By the Cauchy-Schwarz inequality,

$$\sum_{n = 0}^\infty \left\lvert P\left(\frac{1}{2^n}\right)\right\rvert\, \left\lvert P\left(\frac{1}{2^n}\right) + Q\left(\frac{1}{2^n}\right)\right\rvert \le \left[\sum_{n = 0}^\infty P^2\left(\frac{1}{2^n}\right)\right]^{1/2}\left\{\sum_{n = 0}^\infty \left[P\left(\frac{1}{2^n}\right) + Q\left(\frac{1}{2^n}\right)\right]^2\right\}^{1/2} = \|P\|\, \|P + Q\|\tag{2}$$

and similarly

$$\sum_{n = 0}^\infty \left\lvert Q\left(\frac{1}{2^n}\right)\right\rvert \, \left\lvert P\left(\frac{1}{2^n}\right) + Q\left(\frac{1}{2^n}\right)\right\rvert \le \|Q\|\, \|P + Q\|.\tag{3}$$

Combining $(1), (2)$, and $(3)$,

$$\|P + Q\|^2 \le \|P\|\, \|P + Q\| + \|Q\|\, \|P + Q\| = (\|P\| + \|Q\|) \|P + Q\|.\tag{4}$$

If $\|P + Q\| = 0$, then the inequality $\|P + Q\| \le \|P\| + \|Q\|$ holds trivially, so suppose $\|P + Q\| > 0$. Dividing $(4)$ by $\|P + Q\|$, the triangle inequality is obtained.

 

[Euge]

With Question #2, is $E$ a group under multiplication or addition?

 

[simpleton1]

All it says is that E is an immeasureable group contained in (0,1).

 

[Euge]

Check in your text or with your professor for clarification of an immeasurable group.
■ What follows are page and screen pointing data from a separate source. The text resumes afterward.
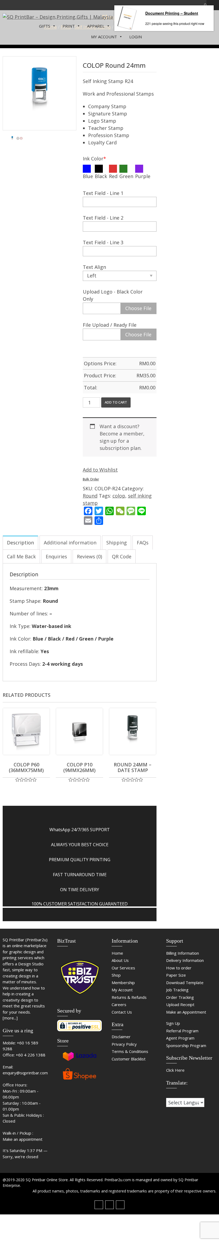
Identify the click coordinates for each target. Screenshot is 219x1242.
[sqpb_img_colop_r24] (39, 93)
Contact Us (122, 1012)
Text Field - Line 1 (103, 193)
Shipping (116, 542)
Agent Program (180, 1038)
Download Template (185, 982)
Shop (116, 975)
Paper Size (176, 975)
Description (20, 542)
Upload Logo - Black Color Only (113, 295)
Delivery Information (185, 960)
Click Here (175, 1070)
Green (126, 176)
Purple (142, 176)
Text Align (94, 267)
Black (101, 176)
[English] (173, 1094)
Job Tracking (177, 989)
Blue (88, 176)
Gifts (44, 26)
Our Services (123, 967)
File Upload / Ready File (109, 325)
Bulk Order (91, 479)
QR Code (121, 556)
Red (113, 176)
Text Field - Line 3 (103, 242)
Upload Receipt (180, 1004)
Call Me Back (21, 556)
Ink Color (94, 158)
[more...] (10, 1018)
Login (135, 36)
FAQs (142, 542)
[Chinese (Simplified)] (168, 1094)
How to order (178, 967)
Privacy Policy (124, 1044)
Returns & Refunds (129, 997)
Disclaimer (121, 1036)
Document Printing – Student (171, 13)
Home (117, 953)
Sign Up (173, 1023)
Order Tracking (180, 997)
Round (90, 495)
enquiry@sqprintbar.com (25, 1072)
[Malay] (179, 1094)
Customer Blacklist (129, 1059)
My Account (104, 36)
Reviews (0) (89, 556)
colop (118, 495)
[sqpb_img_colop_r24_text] (19, 138)
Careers (119, 1004)
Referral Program (182, 1030)
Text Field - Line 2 (103, 217)
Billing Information (182, 953)
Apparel (95, 26)
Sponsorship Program (186, 1045)
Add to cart (116, 402)
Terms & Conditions (130, 1051)
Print (68, 26)
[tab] (20, 543)
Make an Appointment (186, 1012)
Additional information (70, 542)
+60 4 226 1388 (30, 1054)
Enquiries (56, 556)
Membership (123, 982)
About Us (120, 960)
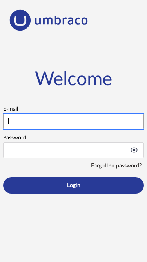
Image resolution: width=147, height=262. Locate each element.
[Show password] (134, 150)
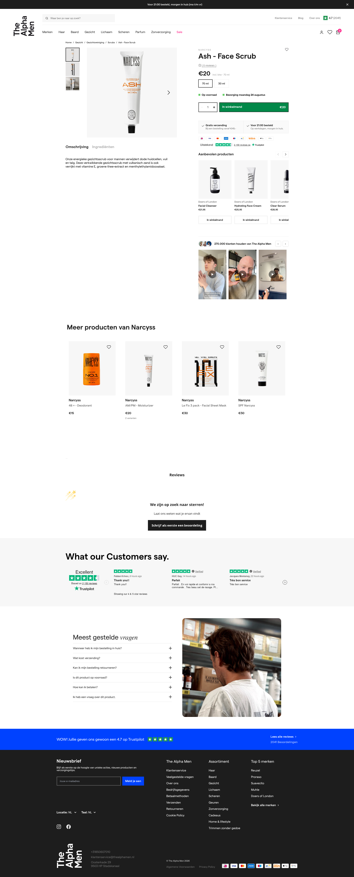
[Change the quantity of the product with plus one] (214, 107)
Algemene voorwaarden (180, 866)
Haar (212, 770)
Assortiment (219, 761)
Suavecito (257, 783)
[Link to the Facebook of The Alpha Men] (68, 826)
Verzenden (173, 802)
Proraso (256, 777)
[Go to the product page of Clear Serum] (287, 179)
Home (69, 42)
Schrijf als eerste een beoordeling (177, 525)
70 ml (205, 83)
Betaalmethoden (177, 796)
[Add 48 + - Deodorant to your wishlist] (109, 347)
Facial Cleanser (207, 205)
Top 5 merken (262, 761)
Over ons (172, 783)
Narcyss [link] (204, 50)
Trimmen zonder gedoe (224, 828)
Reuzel (255, 770)
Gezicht (79, 42)
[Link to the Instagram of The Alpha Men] (59, 826)
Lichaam (214, 789)
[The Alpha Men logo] (23, 26)
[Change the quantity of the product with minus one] (202, 107)
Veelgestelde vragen (180, 777)
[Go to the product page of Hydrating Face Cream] (251, 179)
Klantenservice (176, 770)
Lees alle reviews (282, 736)
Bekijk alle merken (263, 805)
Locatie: (62, 812)
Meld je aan (133, 781)
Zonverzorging (218, 809)
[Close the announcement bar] (347, 4)
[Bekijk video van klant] (212, 274)
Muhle (255, 789)
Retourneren (174, 809)
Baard (212, 777)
Just keep in mind, $E$ cannot be a group under usual multiplication or addition in $\Bbb R$, because closure under inverses would not be satisfied. The problem would make more sense if $E$ is an immeasurable semigroup in $(0,1)$.

 

[simpleton1]

Perhaps what is missing is that in this course when they say immeasureable it means
immeasureable by the lebesgue measure.
I would copy the question text directly but it's not in english so I just translated it.

 

[Euge]

That part is fine, but what about the group part? What is the operation on $E$?

 

[simpleton1]

I tried to ask the professor but he also didn't understand the question.
We didn't learn about semi-groups in this course.
Could you please try and solve under reasonable assumptions?

 

[simpleton1]

Also might help me solve this is if the compliment of an immeasureable group is measureable.
Or if the combination of a measureable or immeasureable function is immeasureable.
Can any of these be proven?

 

[Euge]

Hi simpleton,

I think that if the professor does not understand the question, then the question should not be assigned. However, I will say this: A semigroup is a set with an associative binary operation. Since $E$ is immeasurable, $E$ is nonempty. Assuming the binary operation on $E$ is multiplication of real numbers, then for all $y\in \Bbb R$,

$$f^{-1}\{y\} = \begin{cases}\{y\},& y\in E\\ \{\sqrt[3]{y}\},&y\notin E\end{cases}$$

Since one-point sets in $\Bbb R$ are measurable (since they are closed), then for all $y\in \Bbb R$, $f^{-1}\{y\}$ is measurable.